(Stored items from a collection)
********************

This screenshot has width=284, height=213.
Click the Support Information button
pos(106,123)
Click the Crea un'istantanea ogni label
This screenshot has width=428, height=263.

********************

Problem to work on: Retrieve each line of the data in which the word "width" can be found.

Solution:
This screenshot has width=284, height=213.
This screenshot has width=428, height=263.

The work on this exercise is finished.